Annapalooza

Things They Don’t Teach You in Spanish Class December 28, 2014

The Time: March, 1994

The Place: Madrid, Spain

The Scene: A Pharmacy

One of the cool things about studying abroad is that you get extra time for travel. Spring break was no exception; instead of the normal week, I think we got two. And somehow I ended up traveling with Colleen, who happened to have a brother and sister-in-law living in Germany. The plan was to visit them and then hit Paris on the way back home.

Of course things started out with a little glitch: Colleen had a yeast infection, and she needed the Spanish version of Monistat ASAP.

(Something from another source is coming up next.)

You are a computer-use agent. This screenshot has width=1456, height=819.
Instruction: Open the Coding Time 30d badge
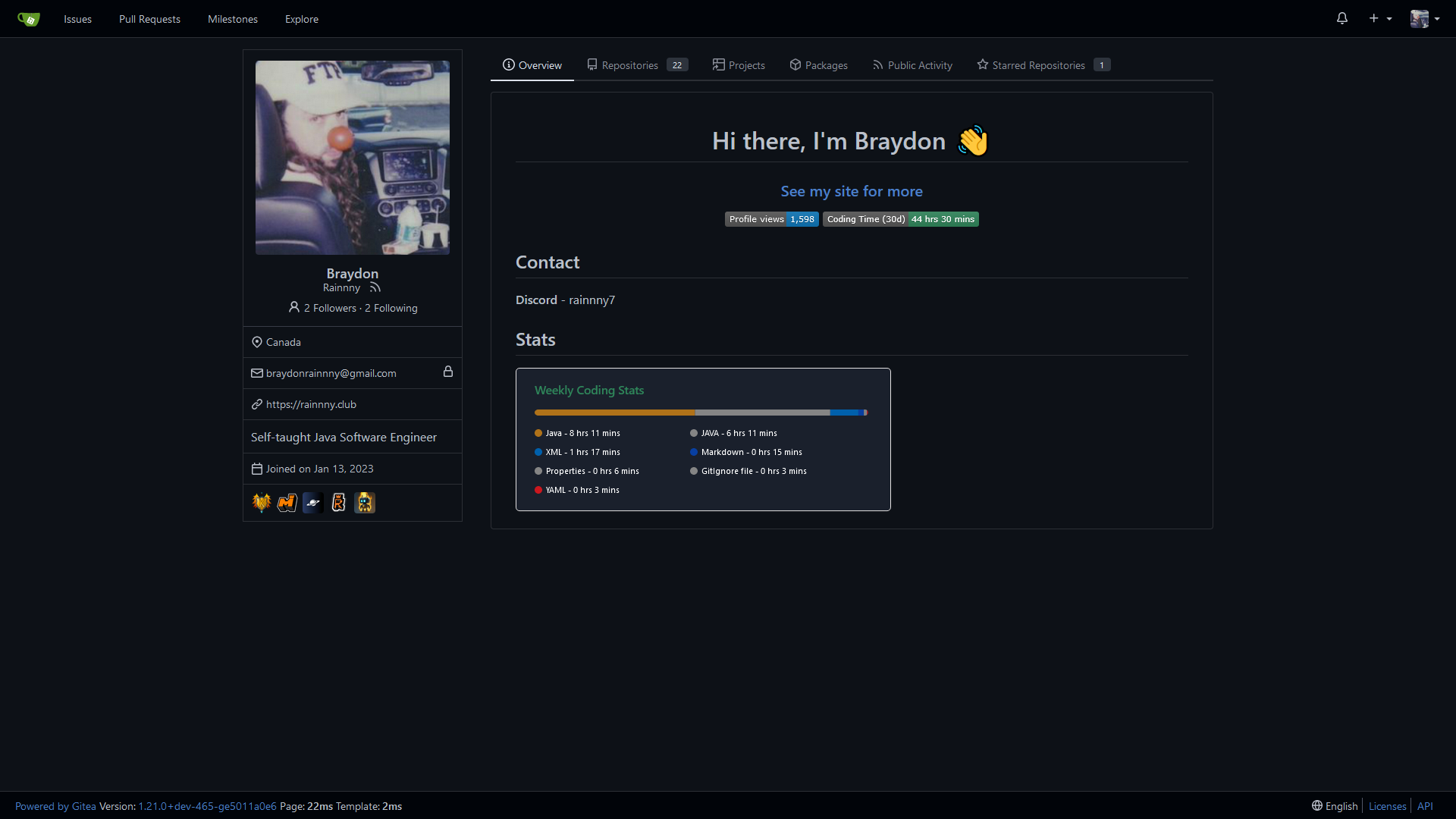tap(900, 219)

Yeah, I know what you’re thinking: Anne, are you sure this “friend” was not you? It was really you, wasn’t it? And let me be clear: NO. IT WAS NOT ME. I’m sure this all sounds like the perfect cover, but I assure you I had not even experienced a yeast infection at that point in my life. And if you must know, I didn’t even have a period for that entire semester abroad, so clearly everything down there was pretty much shut down anyway. But that’s a whole other story.

So we managed to find a pharmacy (apothecary?) because in 1994 Madrid you didn’t exactly find a Walgreens on every corner. This was no corner of happy and healthy. At the most, it was a corner of inconvenience and limited selection. One couldn’t just browse the aisles and pick out a favorite brand of anything; everything was locked up behind a cupboard or on a shelf behind the pharmacist. Toothpaste may as well have been a pack of cigarettes in this joint. You actually had to speak with the pharmacist and tell him what you wanted.

Sadly, my friend realized she did not know how to say “yeast infection” in Spanish. Somehow that one got left off the vocab lists we memorized each week. The best she could tell the elderly male – of course – pharmacist was that she had an “infección vaginal”. Apparently that was not specific enough for this guy, who just continued to give her a confused look. Because we all know there are a whole lot of things that could wrong with your coslopus, am I right, Chelsea Handler? And again – it was 1994 people! In Spain years that was 1974. Unless you had a really good pocket dictionary, you were out of luck. Mobile phones with internet and cool translation apps were still things of a Jetson-like future.

But suddenly, I knew just how to save the day.

“іPan!” I blurted, yelling out the Spanish word for bread. “іEs como pan! Es como pan!” (It’s like bread! It’s like bread!)

Ah brilliant, Anne. You realize you just started shouting “bread infection” at a pharmacist?

But it worked. The old guy suddenly knew exactly what Colleen (not I) needed, and unlocked the huge apothecary case behind him to hand over the goods.

Her vagina was saved, all because of me.

I later found out that “vaginal yeast infection” in Spanish was called “infección vaginal por hongos levaduriformes.” Roughly translated, I believe that means “vaginal infection caused by random attacking mushrooms.”

I think I will just stick to bread infection.